My memories of our small-town Decoration Day celebration began with the sale of buddy poppies in the Rexall drug store, the Ben Franklin dime store and other shops. Veterans of World War II sold them to raise money for comrades disabled in conflict. At the age of 10 or 11, I couldn’t explain why I bought one except everyone expected me to. Like going to church, I did it because–well–everyone else did it. It was part of being an American to wear this icon of remembrance and sacrifice.
On this day, the merchants of Janesville hung out flags and there was a parade led by the VFW honor guard carrying the American flag followed by the drill team marching along, the sun gleaming off their chromed helmets and the barrels of the Springfield rifles on their shoulders. Behind them came VWF Women’s Auxiliary and the high school band playing patriotic songs for this solemn occasion. If there were speeches, I don’t recall them but they weren’t things boys remembered.
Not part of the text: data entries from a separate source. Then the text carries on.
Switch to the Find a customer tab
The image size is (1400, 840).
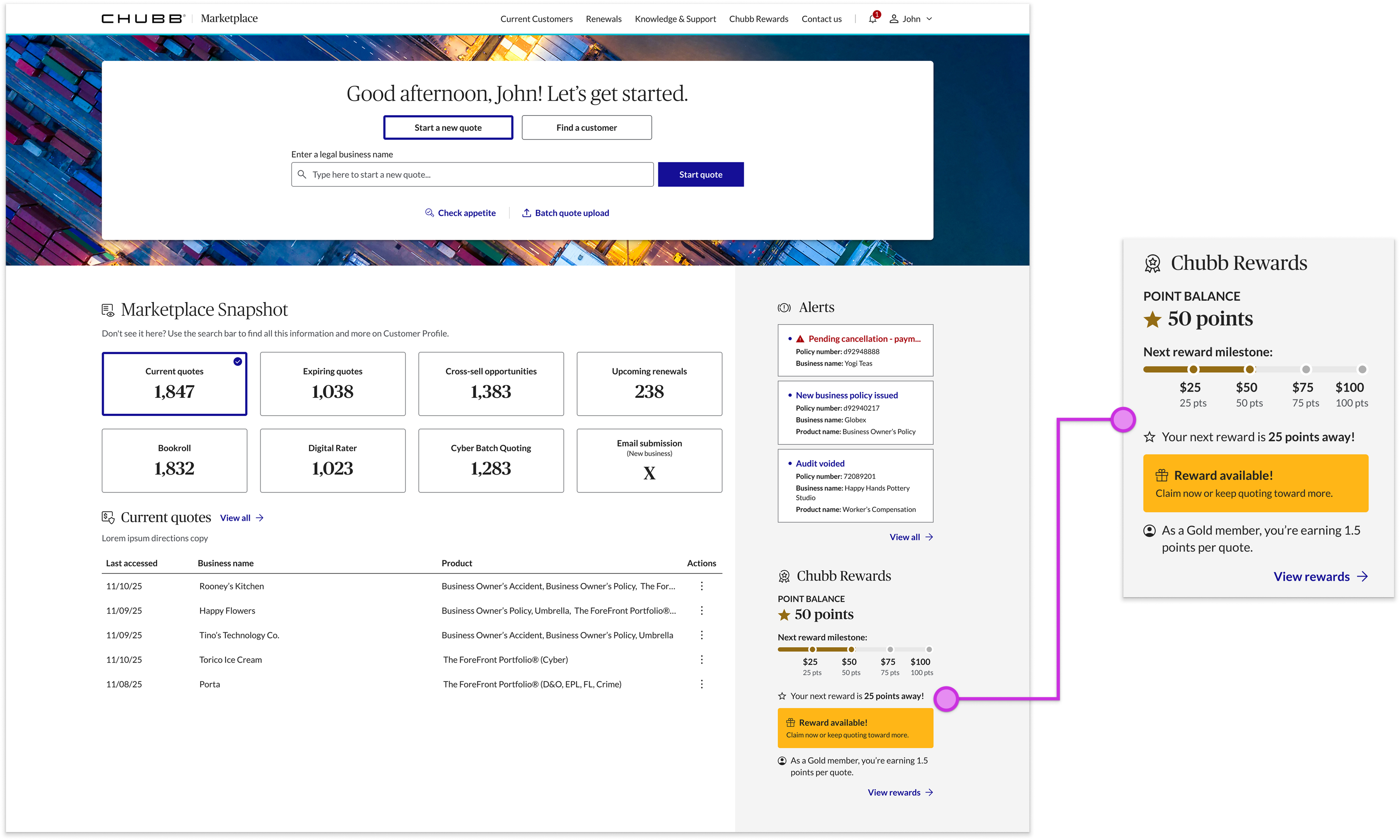point(586,127)
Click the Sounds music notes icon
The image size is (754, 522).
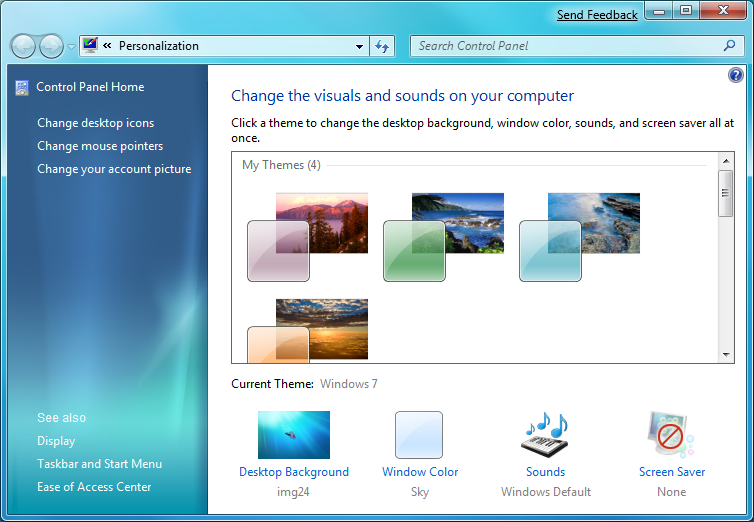545,435
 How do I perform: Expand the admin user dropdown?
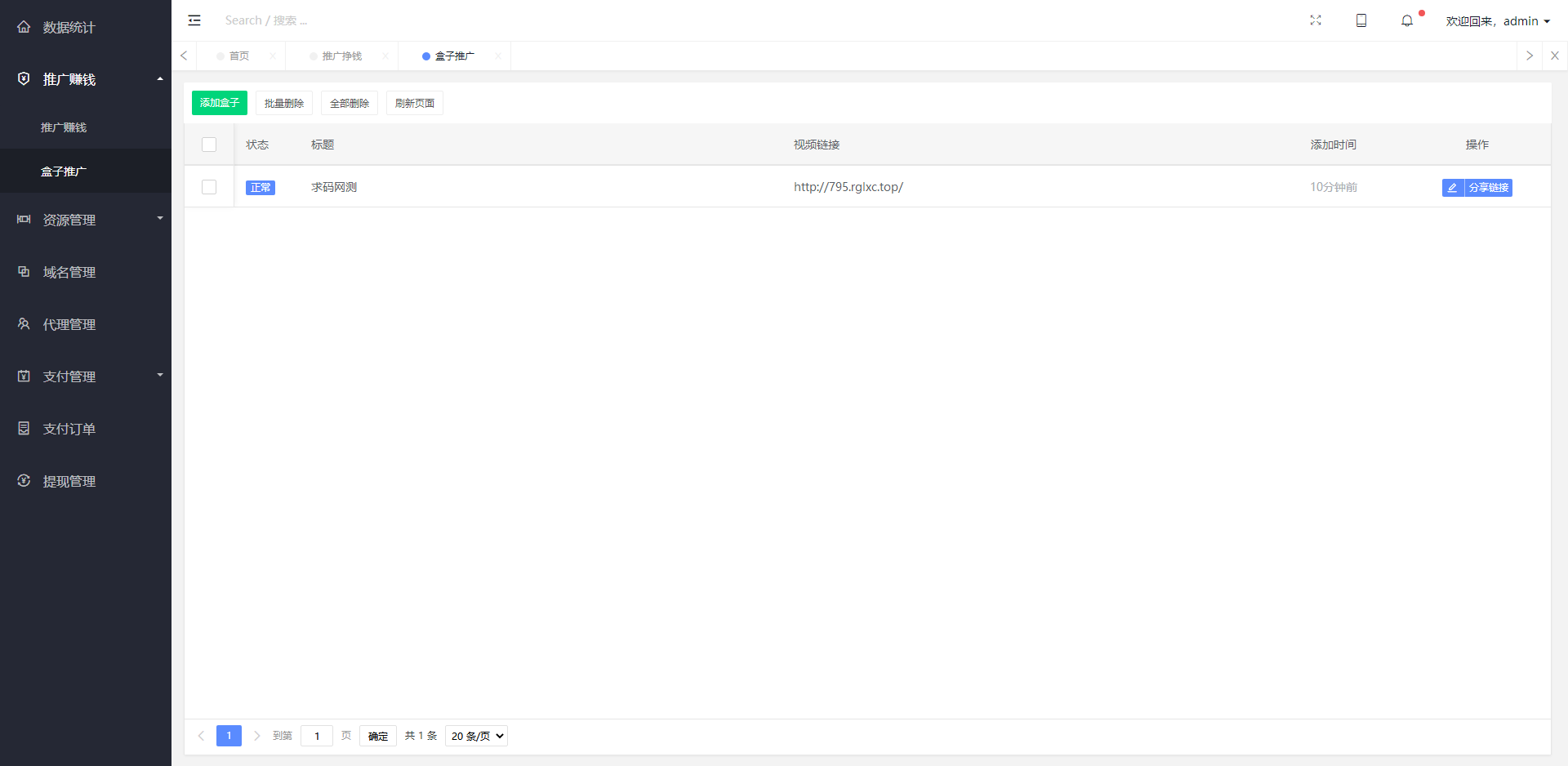(x=1498, y=21)
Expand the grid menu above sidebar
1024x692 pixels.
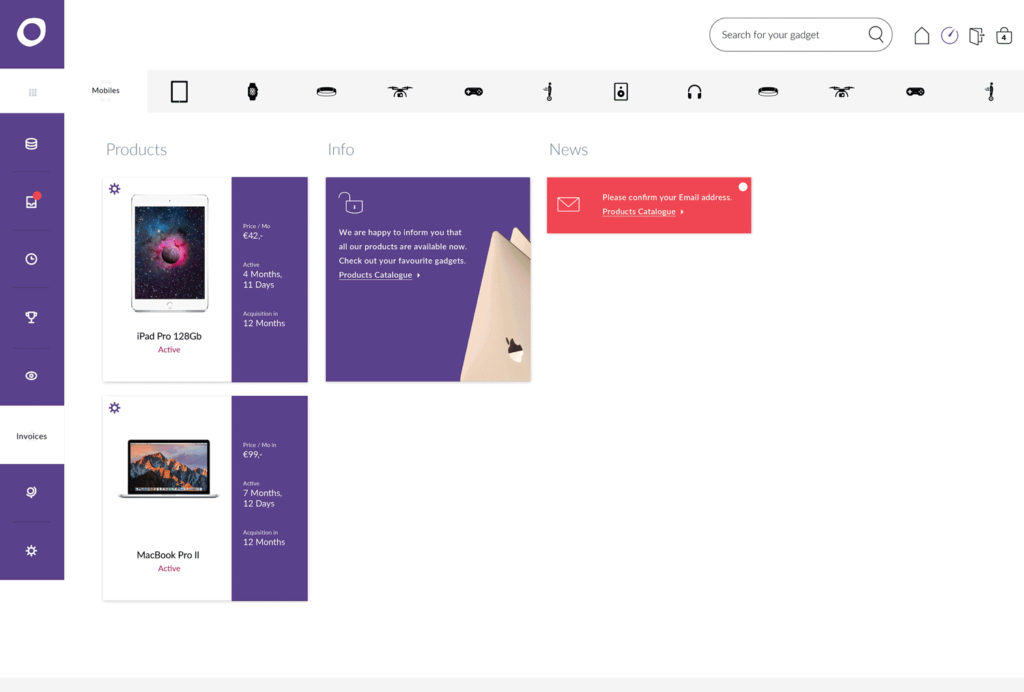pyautogui.click(x=32, y=92)
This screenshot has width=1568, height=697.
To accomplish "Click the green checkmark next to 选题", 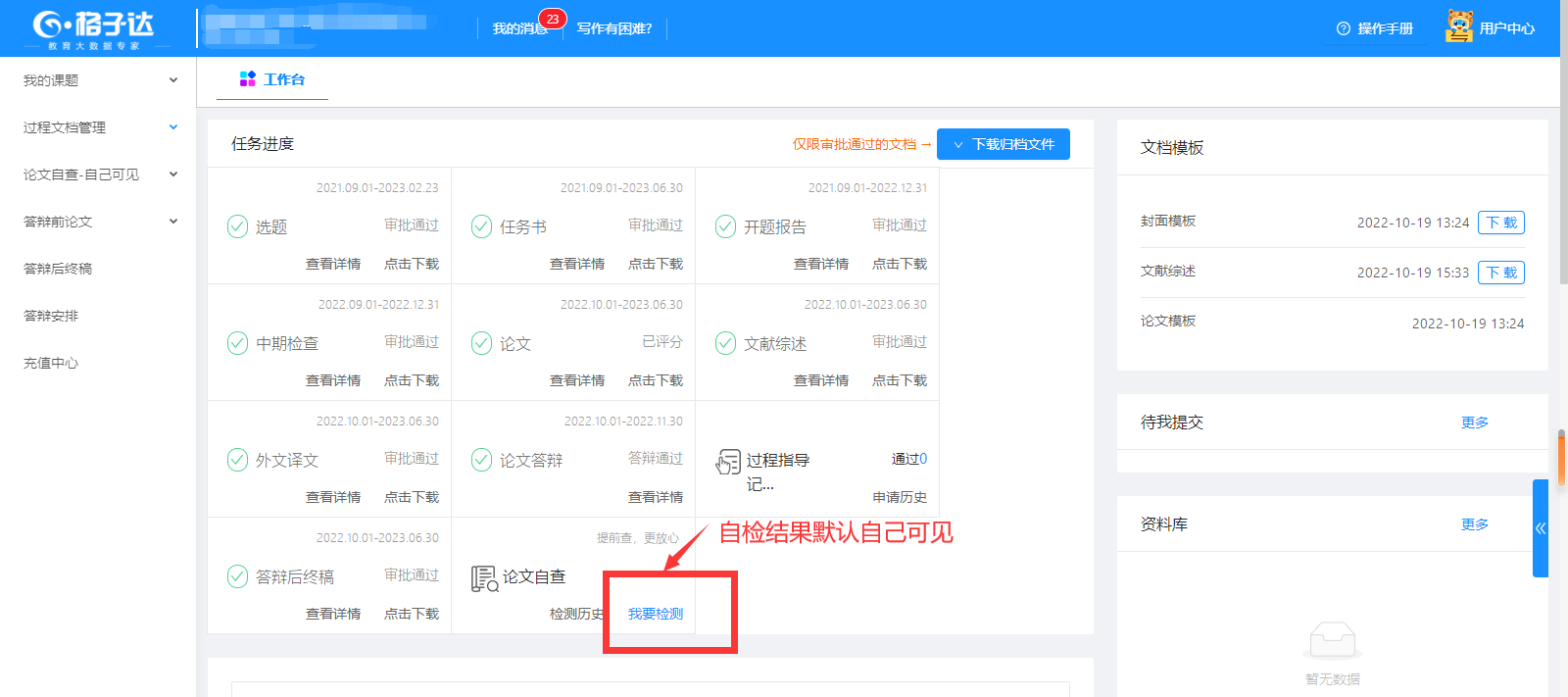I will point(237,226).
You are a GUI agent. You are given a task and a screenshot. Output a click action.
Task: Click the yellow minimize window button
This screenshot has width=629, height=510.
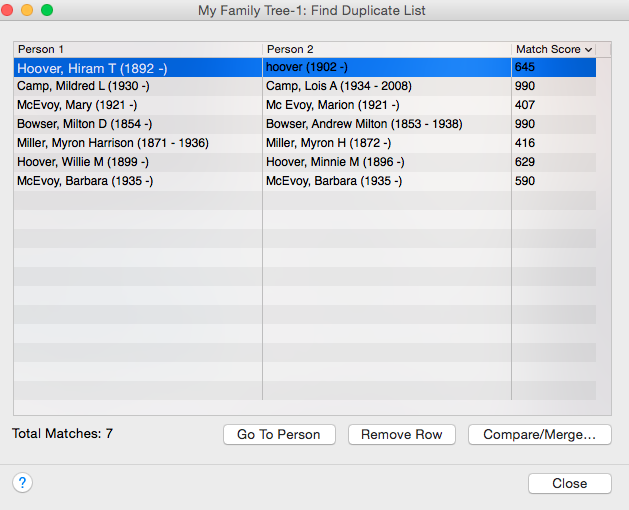point(27,10)
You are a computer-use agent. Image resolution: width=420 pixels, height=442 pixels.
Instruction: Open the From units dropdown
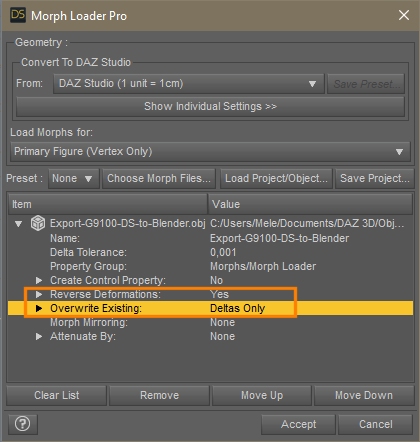point(188,83)
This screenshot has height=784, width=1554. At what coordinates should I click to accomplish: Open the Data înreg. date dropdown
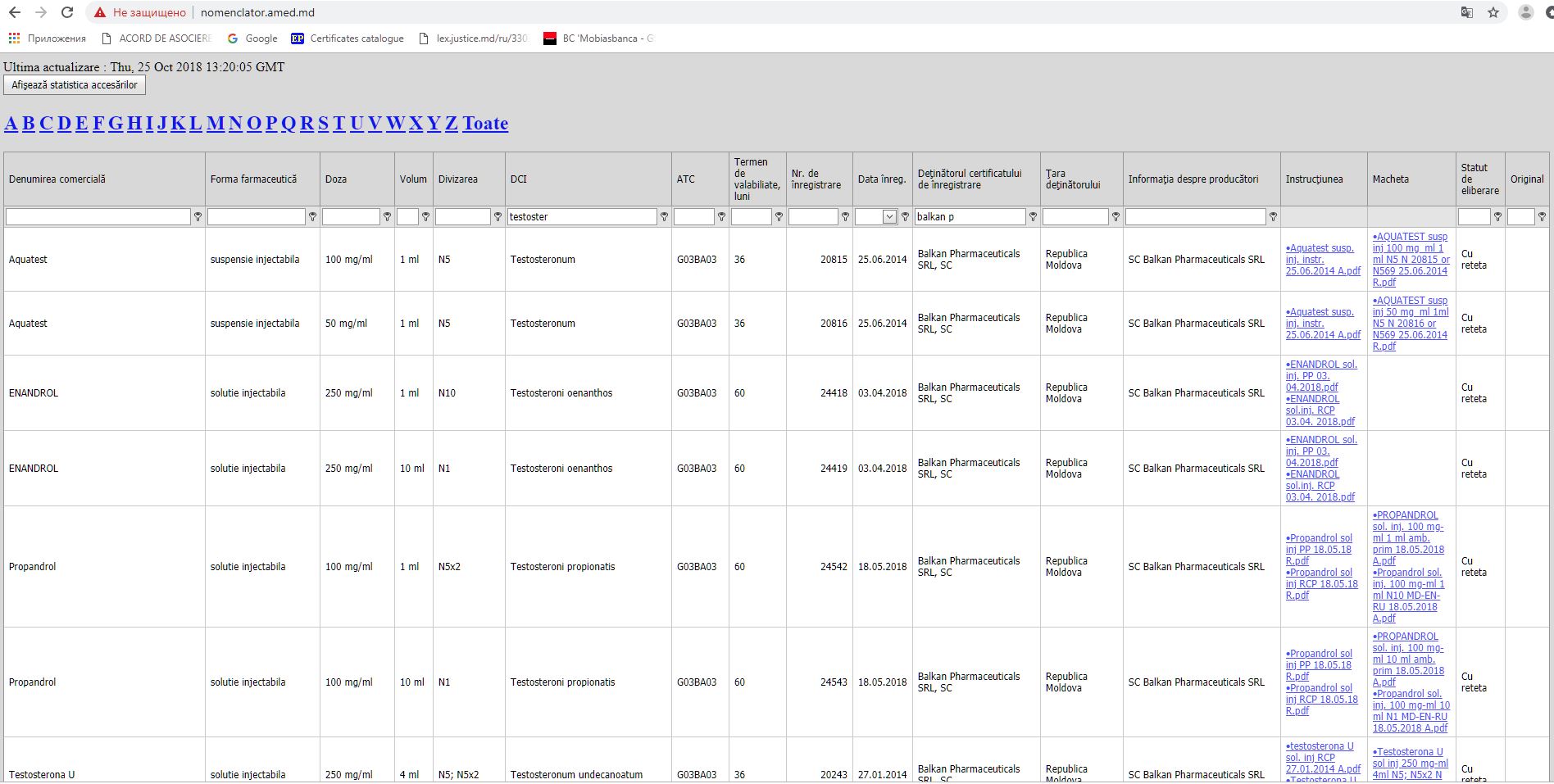coord(889,217)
Decoration Day meant a trip to the Janesville Cemetery on a knoll a mile east of town. In the days leading up to the celebration, families raked the ground over the graves, mowed the new grass and decorated the headstones with flowers (real or made of paper), and small American flags. Our family went to the cemetery with Aunt Faith to visit her father’s grave. On the headstones I saw many familiar surnames, the ancestors of my classmates and school chums. Even as a boy, I felt a palpable but still inexpressible link connecting me to those lying beneath the headstones.
Almost every man I knew when I was a boy had served in World War II in some capacity. Uncle Walter, our neighbor’s brother, lost an eye fighting the Japanese. Our dentist served in the cavalry (without horses), mother’s cousin was a B-24 crew chief and my uncle Rob ran an Air Force fighter communications network in China.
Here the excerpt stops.